▶ _Bereitgestelltes Material_:
* * * * *

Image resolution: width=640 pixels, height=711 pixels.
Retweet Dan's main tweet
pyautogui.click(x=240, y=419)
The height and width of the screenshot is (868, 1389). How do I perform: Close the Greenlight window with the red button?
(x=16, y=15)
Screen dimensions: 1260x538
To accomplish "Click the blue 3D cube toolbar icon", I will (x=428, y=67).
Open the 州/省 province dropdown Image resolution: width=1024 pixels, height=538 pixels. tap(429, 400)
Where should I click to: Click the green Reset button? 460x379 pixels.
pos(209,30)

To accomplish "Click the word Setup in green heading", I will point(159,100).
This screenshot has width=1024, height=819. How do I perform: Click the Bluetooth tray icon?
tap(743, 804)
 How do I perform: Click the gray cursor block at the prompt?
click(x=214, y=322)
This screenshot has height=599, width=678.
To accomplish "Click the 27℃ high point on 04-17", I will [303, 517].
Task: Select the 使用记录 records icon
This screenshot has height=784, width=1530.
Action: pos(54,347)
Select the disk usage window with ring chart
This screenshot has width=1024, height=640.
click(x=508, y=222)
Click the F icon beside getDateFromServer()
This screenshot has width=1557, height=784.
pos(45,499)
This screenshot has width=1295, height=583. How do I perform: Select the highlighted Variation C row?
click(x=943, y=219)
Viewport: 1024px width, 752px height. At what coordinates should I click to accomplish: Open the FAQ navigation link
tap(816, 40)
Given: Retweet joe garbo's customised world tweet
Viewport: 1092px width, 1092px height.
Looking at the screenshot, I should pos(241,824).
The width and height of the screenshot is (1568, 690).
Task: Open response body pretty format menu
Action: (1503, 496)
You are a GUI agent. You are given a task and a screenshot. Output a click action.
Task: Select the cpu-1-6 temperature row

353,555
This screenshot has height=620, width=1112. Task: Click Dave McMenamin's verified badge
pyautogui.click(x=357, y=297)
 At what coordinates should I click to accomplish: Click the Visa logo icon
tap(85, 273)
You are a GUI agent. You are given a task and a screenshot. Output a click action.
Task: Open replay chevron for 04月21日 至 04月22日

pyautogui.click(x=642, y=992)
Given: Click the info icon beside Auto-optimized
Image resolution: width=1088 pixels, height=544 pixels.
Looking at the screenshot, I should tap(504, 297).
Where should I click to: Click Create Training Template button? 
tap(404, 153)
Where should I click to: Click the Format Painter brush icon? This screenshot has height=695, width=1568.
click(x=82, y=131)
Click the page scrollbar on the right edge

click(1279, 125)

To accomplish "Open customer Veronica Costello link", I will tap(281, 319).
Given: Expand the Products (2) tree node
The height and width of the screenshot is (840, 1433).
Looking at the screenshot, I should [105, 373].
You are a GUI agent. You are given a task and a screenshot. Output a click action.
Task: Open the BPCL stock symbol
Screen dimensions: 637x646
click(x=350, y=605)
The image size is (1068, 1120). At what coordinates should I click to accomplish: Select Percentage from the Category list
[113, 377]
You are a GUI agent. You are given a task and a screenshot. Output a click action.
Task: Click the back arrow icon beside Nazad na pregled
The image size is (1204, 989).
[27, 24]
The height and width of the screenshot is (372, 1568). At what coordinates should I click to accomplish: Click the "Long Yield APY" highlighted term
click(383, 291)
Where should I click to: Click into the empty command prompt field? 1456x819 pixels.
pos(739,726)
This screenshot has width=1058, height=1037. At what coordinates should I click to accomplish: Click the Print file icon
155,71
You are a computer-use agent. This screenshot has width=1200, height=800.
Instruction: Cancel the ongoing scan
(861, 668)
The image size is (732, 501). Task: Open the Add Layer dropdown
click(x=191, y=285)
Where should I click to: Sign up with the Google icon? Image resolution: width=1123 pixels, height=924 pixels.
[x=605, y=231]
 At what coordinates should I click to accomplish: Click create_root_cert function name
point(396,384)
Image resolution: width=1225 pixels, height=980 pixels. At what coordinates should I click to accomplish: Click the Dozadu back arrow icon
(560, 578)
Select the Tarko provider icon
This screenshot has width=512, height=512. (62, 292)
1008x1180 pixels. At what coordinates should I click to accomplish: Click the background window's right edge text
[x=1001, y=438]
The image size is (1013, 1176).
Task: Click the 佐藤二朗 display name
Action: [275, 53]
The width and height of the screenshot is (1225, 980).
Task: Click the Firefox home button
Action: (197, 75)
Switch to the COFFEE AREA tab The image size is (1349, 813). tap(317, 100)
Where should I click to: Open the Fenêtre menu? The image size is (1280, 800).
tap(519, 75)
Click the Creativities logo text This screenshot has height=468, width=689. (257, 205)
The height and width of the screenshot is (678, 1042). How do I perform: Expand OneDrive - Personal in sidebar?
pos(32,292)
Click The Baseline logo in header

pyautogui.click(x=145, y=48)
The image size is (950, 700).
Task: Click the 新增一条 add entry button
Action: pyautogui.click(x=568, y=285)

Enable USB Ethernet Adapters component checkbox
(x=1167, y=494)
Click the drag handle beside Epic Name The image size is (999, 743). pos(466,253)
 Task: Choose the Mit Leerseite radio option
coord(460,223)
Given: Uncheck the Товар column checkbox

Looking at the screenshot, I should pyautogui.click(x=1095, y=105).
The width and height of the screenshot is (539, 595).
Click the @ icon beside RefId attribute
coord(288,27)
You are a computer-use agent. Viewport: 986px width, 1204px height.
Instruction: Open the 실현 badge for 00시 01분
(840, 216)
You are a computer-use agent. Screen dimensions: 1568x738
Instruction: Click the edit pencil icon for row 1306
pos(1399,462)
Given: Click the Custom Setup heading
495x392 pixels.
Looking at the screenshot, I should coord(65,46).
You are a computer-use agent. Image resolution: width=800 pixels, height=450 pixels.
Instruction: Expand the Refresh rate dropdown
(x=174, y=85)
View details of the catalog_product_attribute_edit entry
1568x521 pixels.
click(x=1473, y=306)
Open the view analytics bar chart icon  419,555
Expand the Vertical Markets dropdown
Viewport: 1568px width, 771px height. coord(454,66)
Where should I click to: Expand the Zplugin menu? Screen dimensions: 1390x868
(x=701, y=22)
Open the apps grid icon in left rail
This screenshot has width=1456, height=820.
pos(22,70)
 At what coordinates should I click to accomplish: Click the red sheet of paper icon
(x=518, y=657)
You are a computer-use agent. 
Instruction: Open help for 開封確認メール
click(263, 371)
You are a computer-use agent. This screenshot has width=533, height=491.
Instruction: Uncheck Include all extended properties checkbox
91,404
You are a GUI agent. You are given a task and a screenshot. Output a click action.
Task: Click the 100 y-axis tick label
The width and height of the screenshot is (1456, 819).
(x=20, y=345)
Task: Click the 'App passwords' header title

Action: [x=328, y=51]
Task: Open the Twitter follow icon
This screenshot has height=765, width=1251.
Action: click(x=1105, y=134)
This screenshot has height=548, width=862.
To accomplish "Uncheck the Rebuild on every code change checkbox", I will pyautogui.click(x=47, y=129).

* * * * *

▶ _Aufgabe_: Wähle aus den Datensätzen oben jede Zeile aus, die die Zeichenfolge „right“ enthält, und gib diese Zeilen unverändert wieder. Groß- und Kleinschreibung ist dabei zu beachten.

▶ _Ergebnis_:
Click the page scrollbar on the right edge
1008x1180 pixels. At what coordinates should I click to accomplish: Click the background window's right edge text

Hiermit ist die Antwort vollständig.